On 9 May 2017, the State Administrative Tribunal WA (the Tribunal) found that Lord Mayor Ms Lisa Michelle Scaffidi had committed 45 serious breaches of her reporting obligations under the Local Government Act 1995 (WA) (the Act). This was followed by a penalty hearing on 14 June 2017, to be resumed on 21 June 2017.

Sections 5.82 and 5.83 of the Act require the relevant person to disclose gifts and contributions to travel which they receive. It also sets out how disclosures are to be made and what they should include. It was in contention whether Ms Scaffidi failed to comply with some of these obligations for the return periods between (and including) 2008/2009 and 2013/2014.


Lesson 1 – Accountability and transparency are crucial considerations when interpreting the Local Government Act


Neither the Tribunal nor any court had ever considered sections 5.76, 5.78, 5.82 and 5.83 of the Act. For this reason, the proceedings were unprecedented, which meant that the Tribunal was obliged to rely on legal argument that centred almost entirely on the statutory construction of the relevant provisions of the Act.
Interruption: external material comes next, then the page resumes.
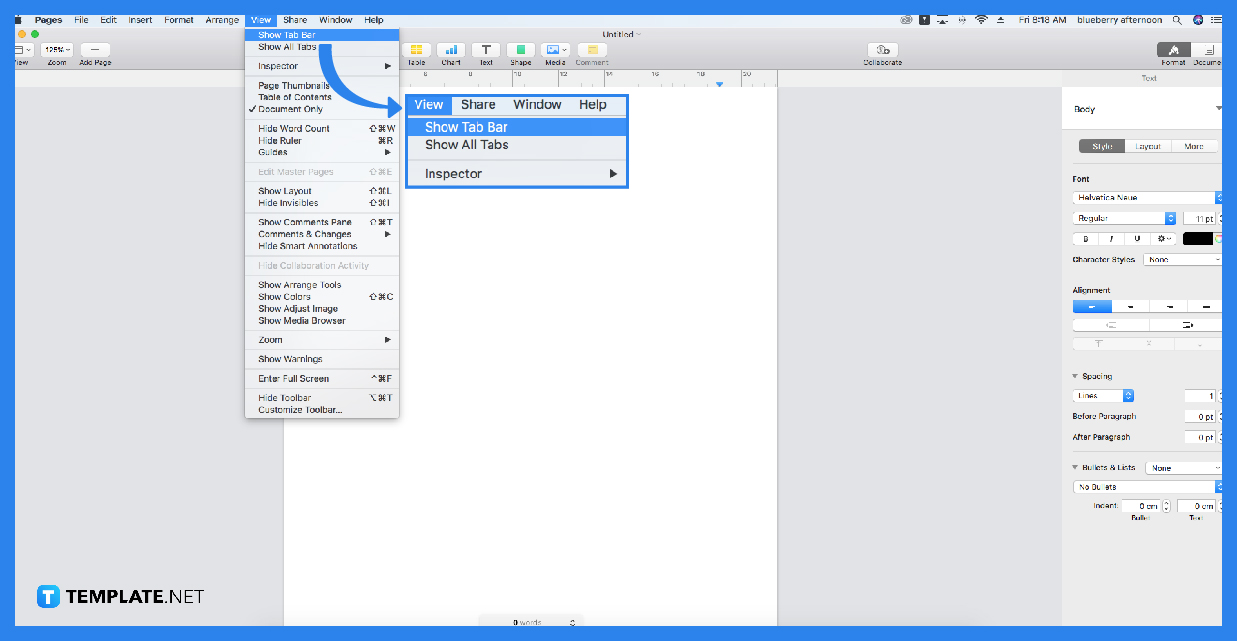1237x641 pixels.
Task: Open the Regular font weight dropdown
Action: [x=1122, y=217]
The Tribunal therefore had to consider the purpose and intent of the Act in deciding how these sections should be construed.

In the end, the Tribunal accepted the submissions of the Department of Local Government and Communities.

The Tribunal found that the purpose and intent of the Act was for the financial interests of employees of local government to be disclosed and open to public scrutiny, and for the public to have confidence that local government employees (and councillors) are not improperly influenced by their personal interests.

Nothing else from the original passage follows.